To illustrate the way the routine maintenance of boats used to be done, Sidney Morris, education director at The FARM Institute, hitched up Zeus and Apollo, a team of young oxen from the nonprofit’s Katama farm, and hauled Mabel, a 28-foot, gaff-rigged, Nomans Land boat, out on the beach next to Gannon and Benjamin boatyard in Vineyard Haven harbor Monday afternoon.

A team of eight AmeriCorps volunteers from the middle Atlantic states, who have spent the last four weeks learning about sustainable agriculture at the FARM Institute in Edgartown, assisted in the project.

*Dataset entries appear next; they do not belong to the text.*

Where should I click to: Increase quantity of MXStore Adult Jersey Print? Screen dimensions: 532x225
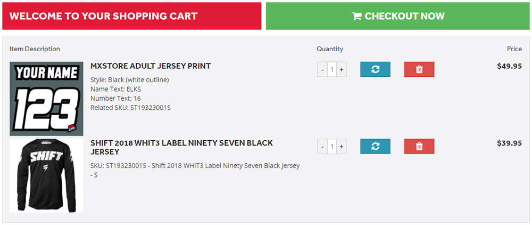[342, 70]
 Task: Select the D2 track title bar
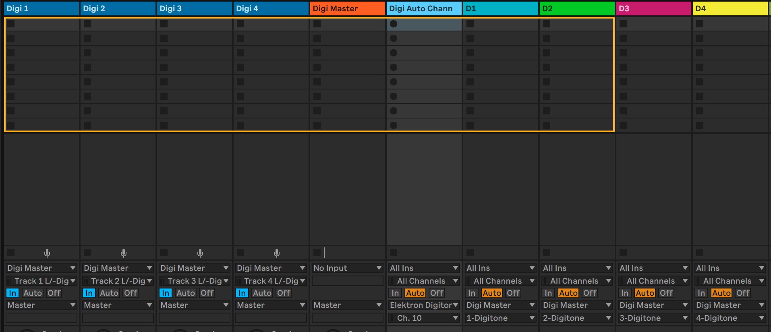577,8
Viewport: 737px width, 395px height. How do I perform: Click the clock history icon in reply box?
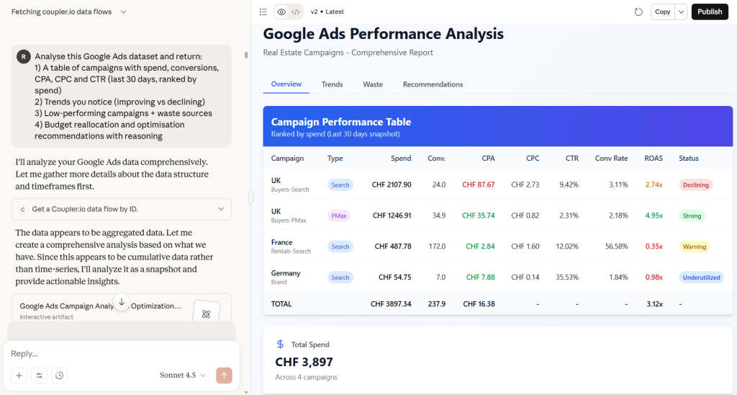(59, 376)
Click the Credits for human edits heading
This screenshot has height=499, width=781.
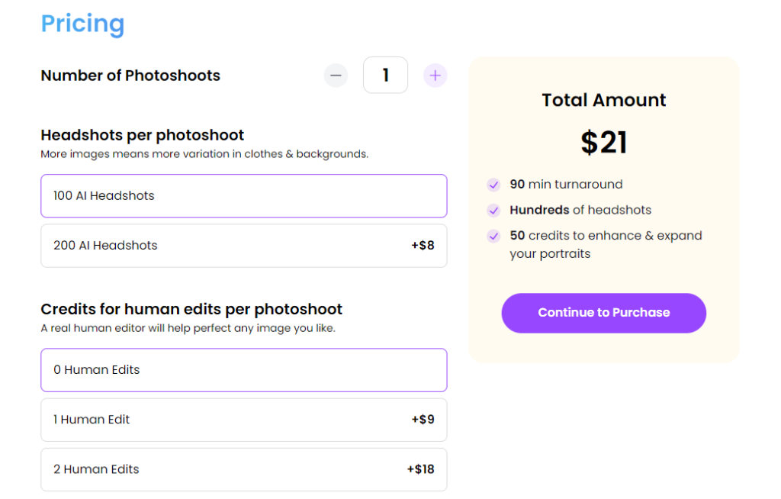191,309
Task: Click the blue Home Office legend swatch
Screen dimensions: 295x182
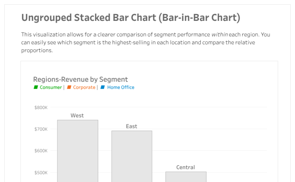Action: pyautogui.click(x=103, y=87)
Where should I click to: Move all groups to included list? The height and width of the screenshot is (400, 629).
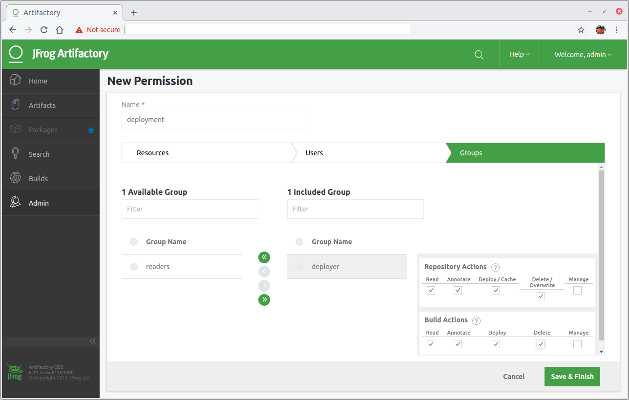(x=264, y=300)
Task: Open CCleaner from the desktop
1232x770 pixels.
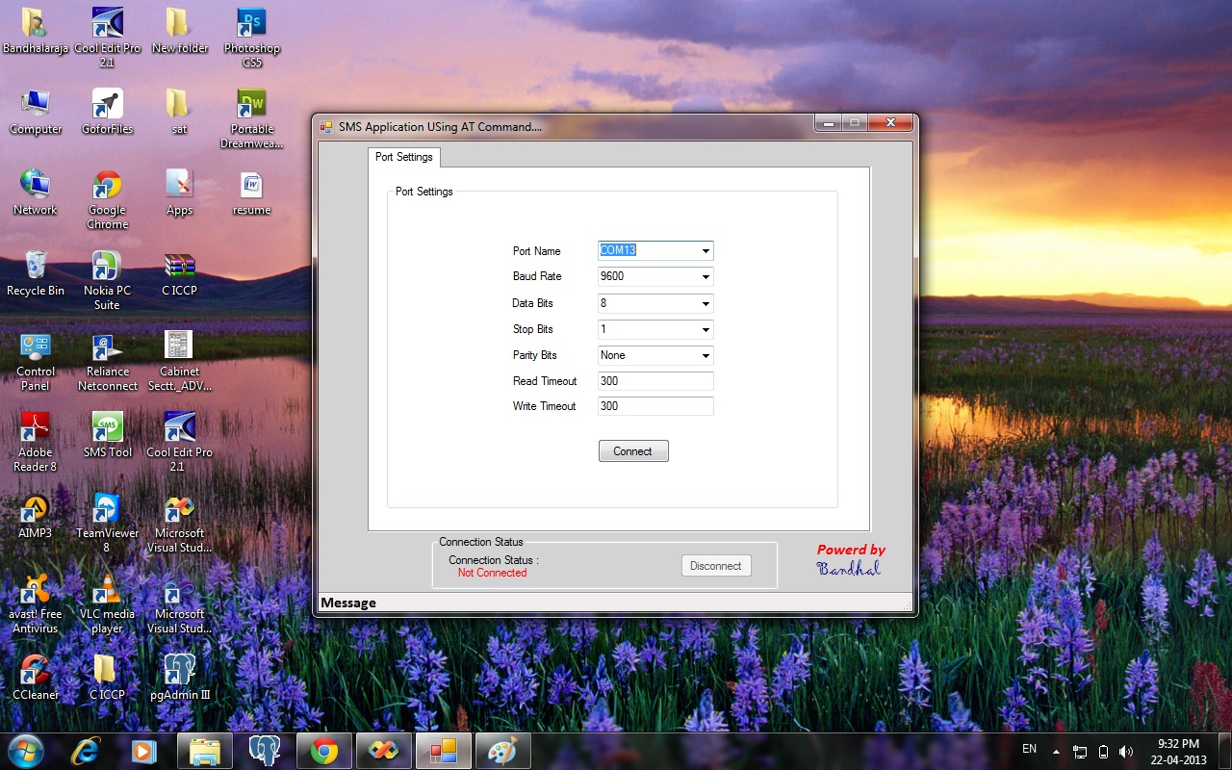Action: (35, 667)
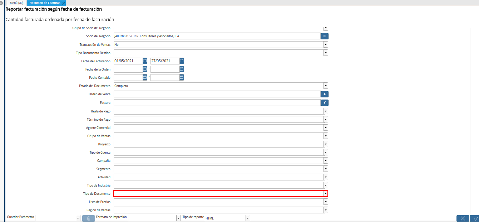Close the Resumen de Facturas tab
The image size is (479, 222).
(64, 3)
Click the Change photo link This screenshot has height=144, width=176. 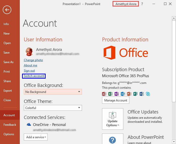tap(33, 60)
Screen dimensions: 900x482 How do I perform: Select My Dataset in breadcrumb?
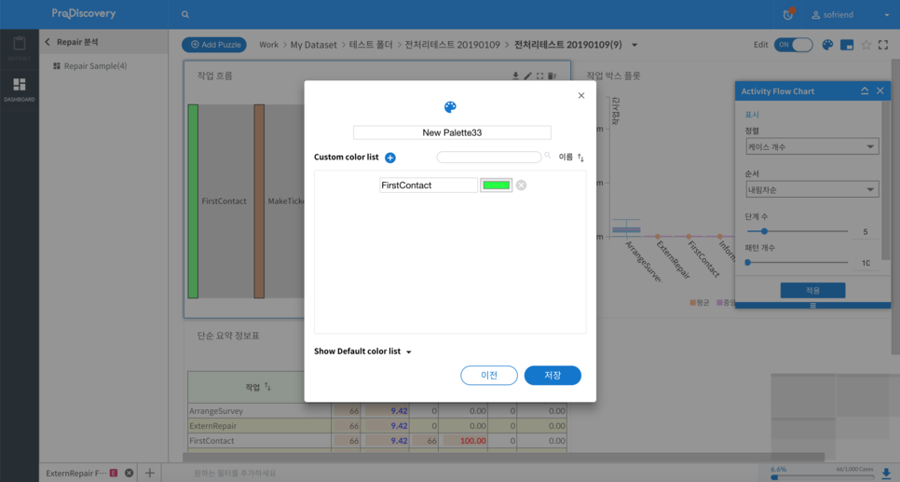[313, 45]
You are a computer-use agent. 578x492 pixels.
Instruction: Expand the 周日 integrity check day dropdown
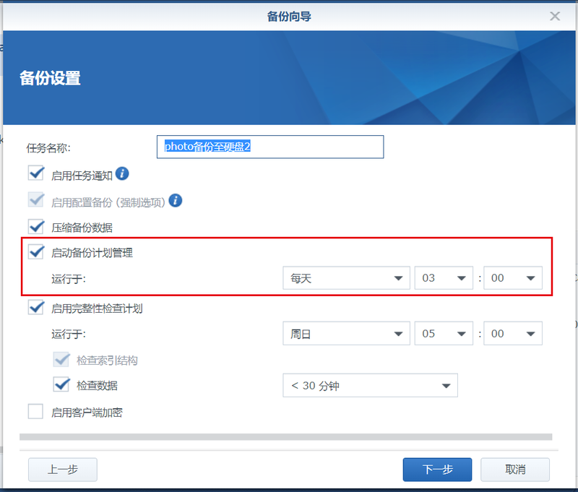pos(345,334)
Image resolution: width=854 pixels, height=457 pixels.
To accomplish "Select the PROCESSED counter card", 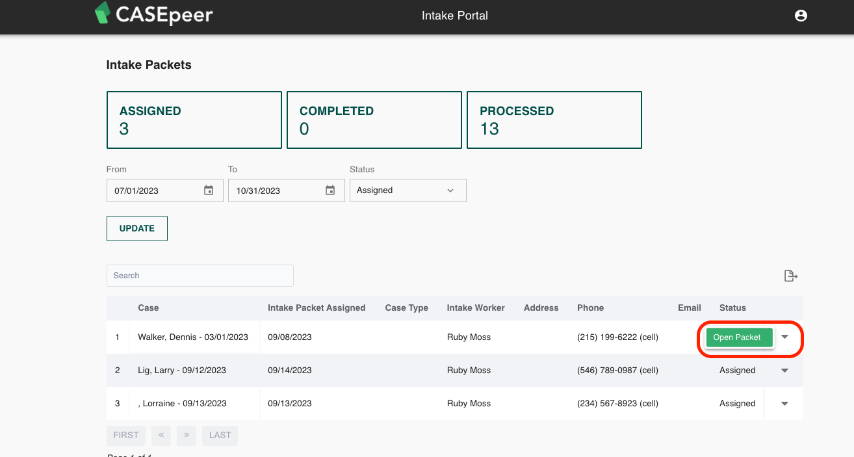I will click(x=554, y=120).
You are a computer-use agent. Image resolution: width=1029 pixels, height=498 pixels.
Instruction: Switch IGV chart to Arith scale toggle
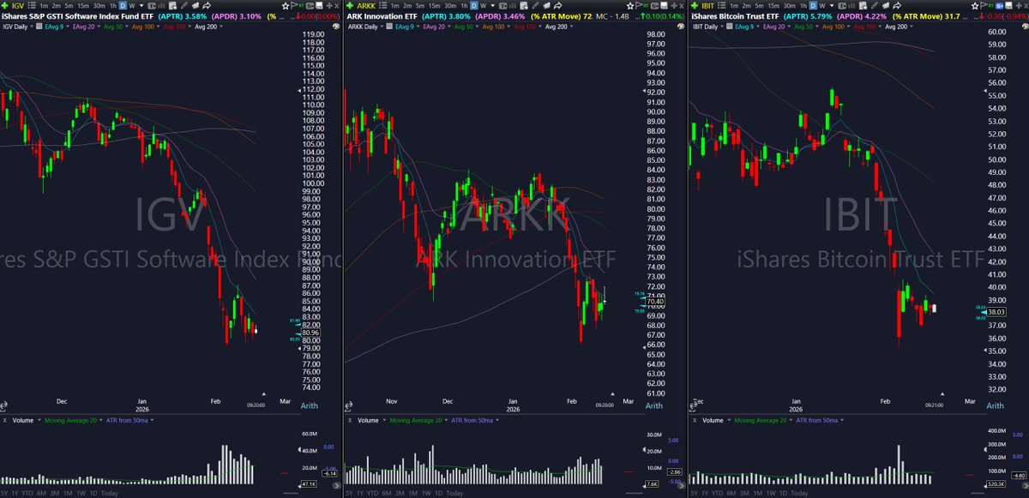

“We painted the bottom and oiled up everything there was to be oiled up,” said Jeremy Mitchel Flores, 22, an AmeriCorps volunteer from North Carolina.

The boat project was a one-day public service project that Mr. Flores said is required of all AmeriCorps volunteers during each of their five rounds of training.

The AmeriCorps program is a ten-month U.S. government-sponsored training program that places adult volunteers in intensive community service work with the goal of helping others and meeting critical needs in the community and teaching life and job skills, according to their website. The volunteers work in five different training situations over the ten-month program. Mr. Flores’s previous training round was learning to fight fire, including forest fires.

Mabel is modeled on a traditional Nomans Land fishing boat. She was built by West Tisbury boatwright Miles Thurlow ten years ago when he was 19 years old. He built the boat for Vineyard Voyagers, a sailing training program started by Mr. Morris.